Ron did not seem very excited about the day ahead, and I must say, I wasn’t much more enthused. I was tired and nervous and concerned that I did not have a ticket. We drove up to the kiosk at the Beverly Boulevard entrance to the studio, where a little Filipino woman in a uniform stood waiting. Before we could ask where to go, she said, “You here for The Price is Right?” We nodded. “You have someone in line already?” No, no we don’t. “Ah, very full already, studio only fit 300 people, line already very long. Entrance on Fairfax, you go over there, gate opens at 6:00.” Thank you, we’ll do that. We turned around in the lot and headed back to Beverly so we could make the left onto Fairfax. At first we didn’t see anything; I noticed some homeless people on the sidewalk, and then WAIT! Is that a LINE behind those homeless people? Are those homeless people IN the line? No, it can’t be. Ron! Is that what I think it is? Did those people SLEEP there on the SIDEWALK in SLEEPING BAGS?

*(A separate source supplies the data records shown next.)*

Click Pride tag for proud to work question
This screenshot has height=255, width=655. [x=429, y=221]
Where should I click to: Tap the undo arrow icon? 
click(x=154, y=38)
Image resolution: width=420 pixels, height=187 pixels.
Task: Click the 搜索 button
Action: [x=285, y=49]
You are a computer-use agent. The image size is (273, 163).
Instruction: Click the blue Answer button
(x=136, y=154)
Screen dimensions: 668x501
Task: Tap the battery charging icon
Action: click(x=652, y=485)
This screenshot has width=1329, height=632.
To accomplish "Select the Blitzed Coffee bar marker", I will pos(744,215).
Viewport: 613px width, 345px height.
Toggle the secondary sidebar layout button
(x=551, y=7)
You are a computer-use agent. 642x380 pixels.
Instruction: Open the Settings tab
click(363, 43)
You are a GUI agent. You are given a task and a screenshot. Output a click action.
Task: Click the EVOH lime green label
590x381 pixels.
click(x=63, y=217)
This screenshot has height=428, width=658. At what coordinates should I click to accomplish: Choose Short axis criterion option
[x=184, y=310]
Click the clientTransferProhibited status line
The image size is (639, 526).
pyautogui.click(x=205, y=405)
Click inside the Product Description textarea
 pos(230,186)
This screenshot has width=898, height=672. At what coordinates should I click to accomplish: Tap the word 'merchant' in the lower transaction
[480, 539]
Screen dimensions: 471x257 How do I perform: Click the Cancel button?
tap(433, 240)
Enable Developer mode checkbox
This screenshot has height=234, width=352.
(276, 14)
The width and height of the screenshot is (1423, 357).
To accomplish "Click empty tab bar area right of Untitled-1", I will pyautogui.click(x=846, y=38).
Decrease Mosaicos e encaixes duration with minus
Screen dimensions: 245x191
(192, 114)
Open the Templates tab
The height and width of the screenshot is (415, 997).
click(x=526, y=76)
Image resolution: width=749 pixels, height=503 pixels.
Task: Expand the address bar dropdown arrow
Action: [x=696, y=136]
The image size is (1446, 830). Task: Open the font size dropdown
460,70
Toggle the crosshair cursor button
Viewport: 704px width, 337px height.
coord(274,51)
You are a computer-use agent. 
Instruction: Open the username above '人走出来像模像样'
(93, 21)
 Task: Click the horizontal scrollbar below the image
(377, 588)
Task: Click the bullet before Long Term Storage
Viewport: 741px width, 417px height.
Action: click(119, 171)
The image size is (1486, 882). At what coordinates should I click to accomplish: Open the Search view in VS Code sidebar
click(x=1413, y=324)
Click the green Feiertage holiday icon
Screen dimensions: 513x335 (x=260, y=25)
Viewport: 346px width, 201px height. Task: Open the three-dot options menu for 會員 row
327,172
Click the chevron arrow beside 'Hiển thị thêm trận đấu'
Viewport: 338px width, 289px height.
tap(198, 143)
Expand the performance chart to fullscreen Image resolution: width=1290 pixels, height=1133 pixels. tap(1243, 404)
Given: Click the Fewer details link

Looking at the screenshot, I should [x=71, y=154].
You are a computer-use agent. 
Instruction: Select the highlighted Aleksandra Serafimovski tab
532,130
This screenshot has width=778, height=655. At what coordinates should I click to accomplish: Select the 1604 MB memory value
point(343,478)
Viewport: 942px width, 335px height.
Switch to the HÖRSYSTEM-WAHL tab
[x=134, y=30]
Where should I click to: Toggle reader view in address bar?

Ron looked as apprehensive as I felt.

I cried out, “ABORT THE MISSION! ABORT! ABORT!” Ron was unable to conceal his relief, and I was mortified by the whole situation. The line was around the block, and it was only 5:40 a.m. I was not confident that I could get at the end of that line and wait who-knew-how-many hours just to find out that I didn’t have a chance of getting on the show without a ticket. Plus, I must admit, I was afraid of those people. I was afraid to get too close, they seemed crazy to me. Why were they out there? How long had they been there? Is it like this every day? Who ARE these people? We drove by them twice, slowly, and I took pictures. Some had matching shirts. They all looked tired and haggard. They all seemed desperate and sad. Was this accurate, or was I projecting because I was unable to understand the “reasoning” behind this madness? I had yet to find out. At this point, though, we were ready to go.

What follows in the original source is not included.